Government rejects suggestion to host an annual food security summit

The government has rejected recommendations from a group of cross-party backbench MPs to host an annual food security summit and to develop a suite of indicators on food security.

Earlier this year, the Environment, Food and Rural Affairs (EFRA) Committee published its report on food security. In a response published today, the government has dismissed the majority of the report’s recommendations. 

Specifically, the report recommended that the prime minister chair a dedicated annual summit on food security, with a focus on the five statutory aspects of food security as set out in the Agriculture Act 2020. 

The government dismissed this recommendation, highlighting that in May it hosted the The Farm to Fork Summit and stating that later this month it will be hosting an event focussed on global food security. 

The committee also recommended that the Cabinet Office undertake a “comprehensive review” of departmental responsibilities and structures regarding food policy. 

While the government said it agreed with the committee that there is a “need for policy coherence and for strong leadership on food-related issues”, it highlighted that DEFRA and the Food Standards Agency are already joint lead government departments. 

As such it said that DEFRA works closely with the Cabinet Office and other departments to ensure that food supply is “fully incorporated as part of emergency preparedness, including consideration of dependencies on other sectors.”

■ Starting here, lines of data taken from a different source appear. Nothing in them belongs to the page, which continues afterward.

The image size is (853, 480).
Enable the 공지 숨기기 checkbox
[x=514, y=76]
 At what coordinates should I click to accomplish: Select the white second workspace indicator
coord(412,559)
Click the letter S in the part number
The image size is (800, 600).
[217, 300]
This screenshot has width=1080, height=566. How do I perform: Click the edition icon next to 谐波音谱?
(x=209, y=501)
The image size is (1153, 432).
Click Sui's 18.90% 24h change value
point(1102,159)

The Committee also recommended that the government should develop a suite of food security indicators. The government dismissed this recommendation and said that the existing UK Food Security Report already contains a suite of indicators. It highlighted that DEFRA is already in the process of preparing the next iteration of the report, which it said will be published by December 2024

The MPs also said that the government’s Land Use Framework, which is due to be published by the end of the year, should not be “overly prescriptive”. In particular, they said the framework should address the current balance of land use between that used for pastoral and animal-feed on the one hand, and horticulture.

The government said the framework will “provide a long-term perspective on the land uses required to deliver growth, net zero, climate change adaptation, nature recovery, food security, and economic infrastructure.” 

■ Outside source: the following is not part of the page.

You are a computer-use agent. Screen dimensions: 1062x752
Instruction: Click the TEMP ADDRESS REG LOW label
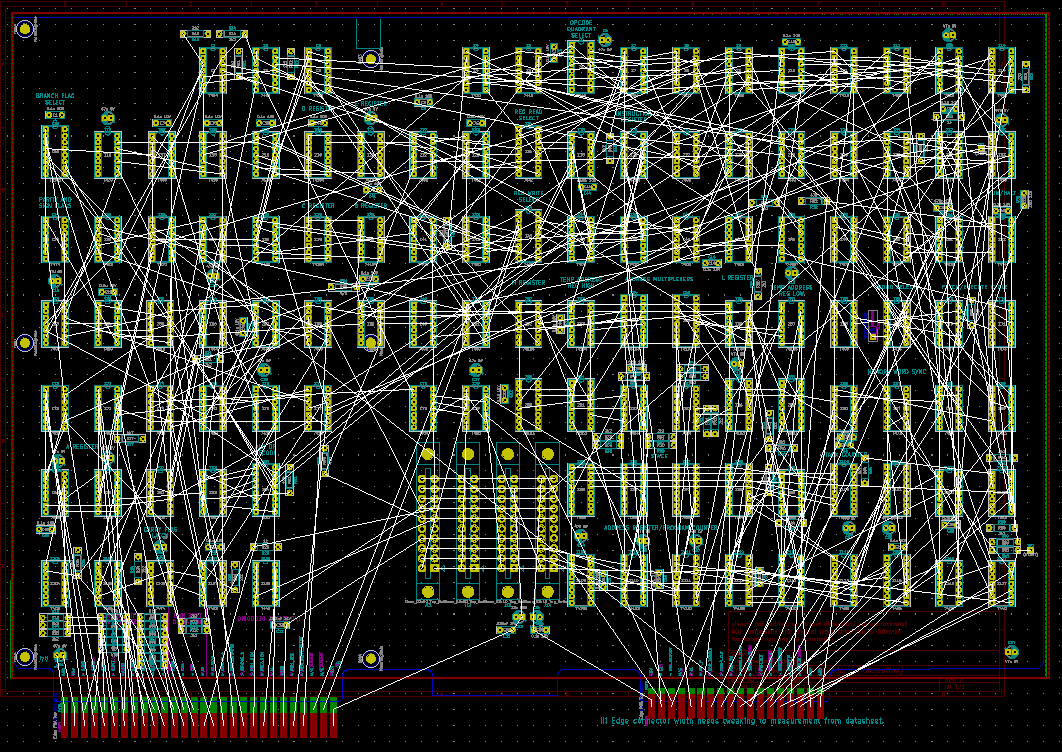point(791,291)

READ MORE: The Land Use Framework: What can you expect from it?

It also said it has considered the recommendations from the House of Lords Land Use in England Committee’s inquiry while preparing the framework.

“We intend for the Land Use Framework for England to help inform how we maximise co-benefits and support the delivery of resilient, multifunctional landscapes, which will be dependent on the local context and national needs.

“As the Food Strategy notes, there is not a direct correlation between UK land area farmed and agricultural output. 57% of agricultural output in England comes from 33% of the farmed area. We are seeking to deliver as much as we can on our limited supply of land, to meet our ambitious targets and commitments to improve the environment, deliver net zero and support food security,” the government said. 

Environment, Food and Rural Affairs Committee chair, Sir Robert Goodwill MP, said that while the committee is “glad that the government says it takes all aspects of food security very seriously”, they “would have liked, in the interest of transparency, for the government to publish its detailed response to the recommendations made in the National Food Strategy Independent Review”. 

He added that the committee would have also liked for the government to commit to updating the UK Food Security Report annually. 

“The UK Food Security Report should be central to steering government strategy and policy making on food security and therefore should be as up to date as possible,” he said.